Collected data:
--- START ---
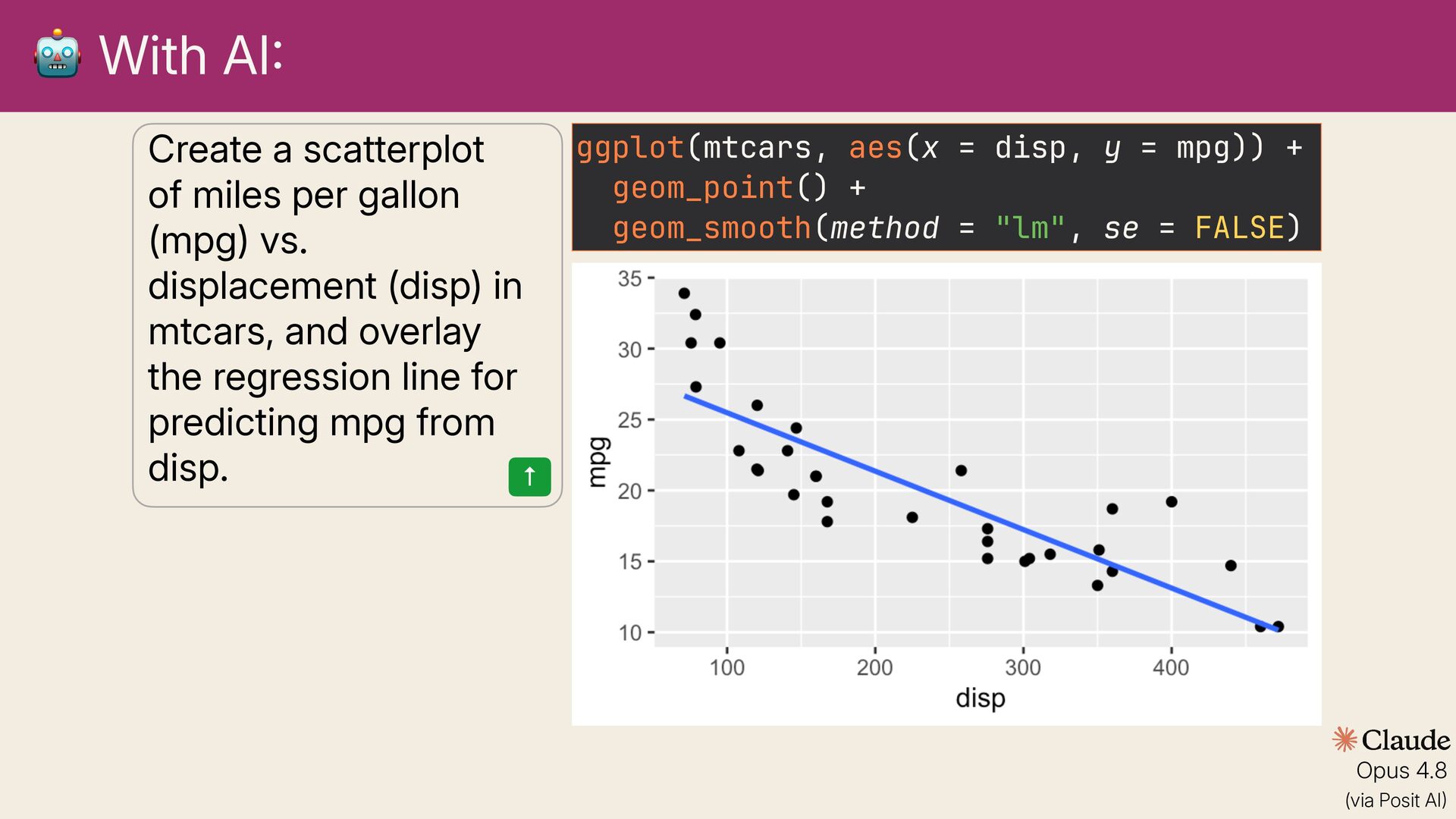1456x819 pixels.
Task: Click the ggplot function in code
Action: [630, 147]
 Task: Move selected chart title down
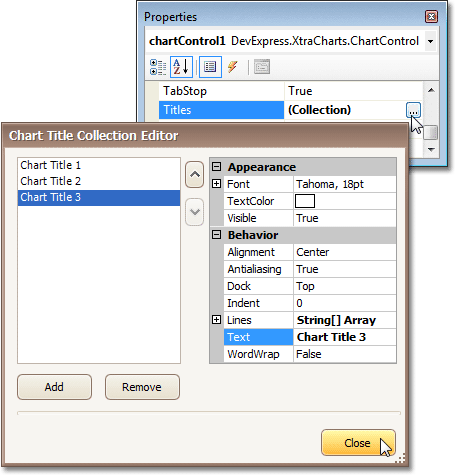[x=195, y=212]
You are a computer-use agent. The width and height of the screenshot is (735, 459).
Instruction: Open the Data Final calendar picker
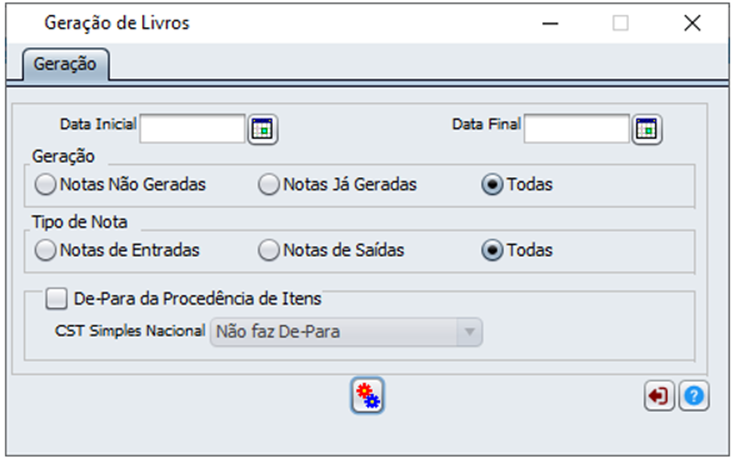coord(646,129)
--- END ---
* **EXERCISE AIM**
When the line containing "Task: Move selected chart title down" is reached, write out that line and each one after it exactly, ending with the last line of the records; pictures are not copied.

* **ANSWER AREA**
 Task: Move selected chart title down
[x=195, y=212]
You are a computer-use agent. The width and height of the screenshot is (735, 459).
Instruction: Open the Data Final calendar picker
coord(646,129)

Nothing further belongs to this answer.